## WHAT TO PRODUCE
For the data that follows, report how many lines include the string "screenshot", and write the number alone.

## SUPPLIED MATERIAL
=== Begin Enclosure ===
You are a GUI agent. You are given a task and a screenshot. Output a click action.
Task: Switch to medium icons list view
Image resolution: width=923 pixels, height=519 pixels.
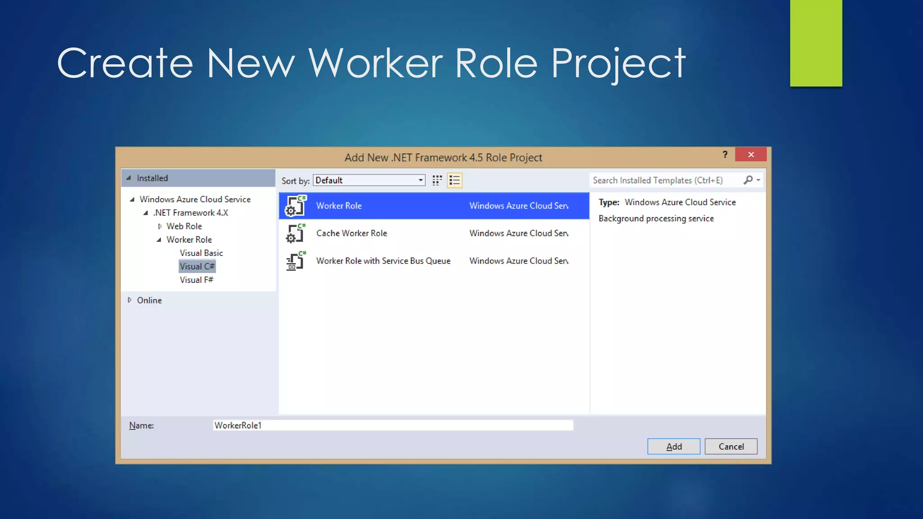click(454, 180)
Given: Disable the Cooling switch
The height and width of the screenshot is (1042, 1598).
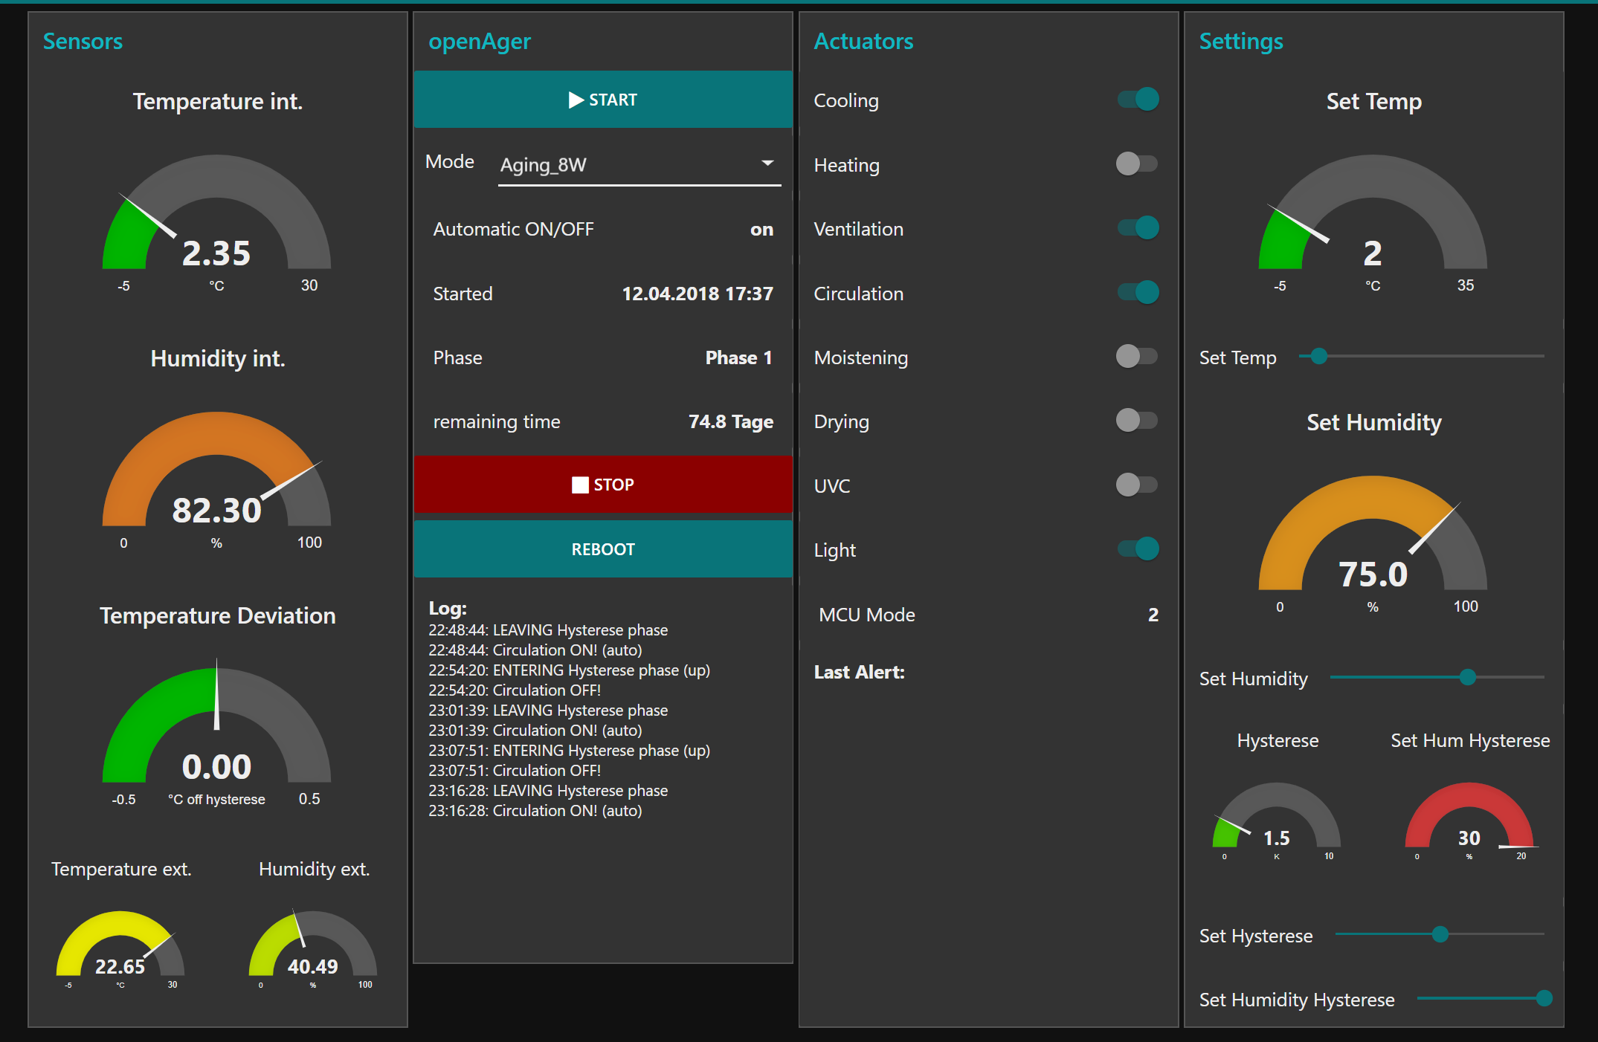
=== End Enclosure ===
## OUTPUT OF THE EXERCISE
2